═════ THE DATA

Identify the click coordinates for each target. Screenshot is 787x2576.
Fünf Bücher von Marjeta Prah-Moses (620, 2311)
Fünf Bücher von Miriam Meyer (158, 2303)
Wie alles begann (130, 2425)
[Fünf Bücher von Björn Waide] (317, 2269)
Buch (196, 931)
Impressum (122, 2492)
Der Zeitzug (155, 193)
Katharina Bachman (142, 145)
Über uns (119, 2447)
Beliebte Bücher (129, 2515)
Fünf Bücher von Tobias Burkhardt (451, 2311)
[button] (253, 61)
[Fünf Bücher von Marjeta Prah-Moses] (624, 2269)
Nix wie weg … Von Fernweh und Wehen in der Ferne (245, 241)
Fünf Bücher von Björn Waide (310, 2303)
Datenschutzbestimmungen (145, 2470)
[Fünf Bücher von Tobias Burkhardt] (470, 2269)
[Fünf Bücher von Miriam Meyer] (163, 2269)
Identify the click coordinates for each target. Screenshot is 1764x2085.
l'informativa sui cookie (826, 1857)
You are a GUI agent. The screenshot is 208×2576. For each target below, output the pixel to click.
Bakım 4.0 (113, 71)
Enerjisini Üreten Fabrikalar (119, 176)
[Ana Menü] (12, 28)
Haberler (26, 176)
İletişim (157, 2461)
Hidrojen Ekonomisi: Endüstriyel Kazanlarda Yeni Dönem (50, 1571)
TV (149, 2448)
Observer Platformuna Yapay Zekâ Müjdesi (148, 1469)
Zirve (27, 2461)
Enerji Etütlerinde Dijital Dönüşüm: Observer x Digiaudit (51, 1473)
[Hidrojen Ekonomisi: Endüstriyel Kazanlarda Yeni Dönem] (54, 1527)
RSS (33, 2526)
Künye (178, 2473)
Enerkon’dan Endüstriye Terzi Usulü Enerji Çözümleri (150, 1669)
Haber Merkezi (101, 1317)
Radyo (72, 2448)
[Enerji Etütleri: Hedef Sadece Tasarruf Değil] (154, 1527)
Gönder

══════════

→ WHAT THE TASK ASKS: What you return must match the listing above exactly, with every line included.

→ WRITTEN RESPONSE:
Identify the click coordinates for each target. Screenshot is 787x2576.
Fünf Bücher von Marjeta Prah-Moses (620, 2311)
Fünf Bücher von Miriam Meyer (158, 2303)
Wie alles begann (130, 2425)
[Fünf Bücher von Björn Waide] (317, 2269)
Buch (196, 931)
Impressum (122, 2492)
Der Zeitzug (155, 193)
Katharina Bachman (142, 145)
Über uns (119, 2447)
Beliebte Bücher (129, 2515)
Fünf Bücher von Tobias Burkhardt (451, 2311)
[button] (253, 61)
[Fünf Bücher von Marjeta Prah-Moses] (624, 2269)
Nix wie weg … Von Fernweh und Wehen in der Ferne (245, 241)
Fünf Bücher von Björn Waide (310, 2303)
Datenschutzbestimmungen (145, 2470)
[Fünf Bücher von Tobias Burkhardt] (470, 2269)
[Fünf Bücher von Miriam Meyer] (163, 2269)
Identify the click coordinates for each target. Screenshot is 1764x2085.
l'informativa sui cookie (826, 1857)
You are a GUI agent. The screenshot is 208×2576. For each target below, output the pixel to click.
Bakım 4.0 (113, 71)
Enerjisini Üreten Fabrikalar (119, 176)
[Ana Menü] (12, 28)
Haberler (26, 176)
İletişim (157, 2461)
Hidrojen Ekonomisi: Endüstriyel Kazanlarda Yeni Dönem (50, 1571)
TV (149, 2448)
Observer Platformuna Yapay Zekâ Müjdesi (148, 1469)
Zirve (27, 2461)
Enerji Etütlerinde Dijital Dönüşüm: Observer x Digiaudit (51, 1473)
[Hidrojen Ekonomisi: Endüstriyel Kazanlarda Yeni Dönem] (54, 1527)
RSS (33, 2526)
Künye (178, 2473)
Enerkon’dan Endüstriye Terzi Usulü Enerji Çözümleri (150, 1669)
Haber Merkezi (101, 1317)
Radyo (72, 2448)
[Enerji Etütleri: Hedef Sadece Tasarruf Değil] (154, 1527)
Gönder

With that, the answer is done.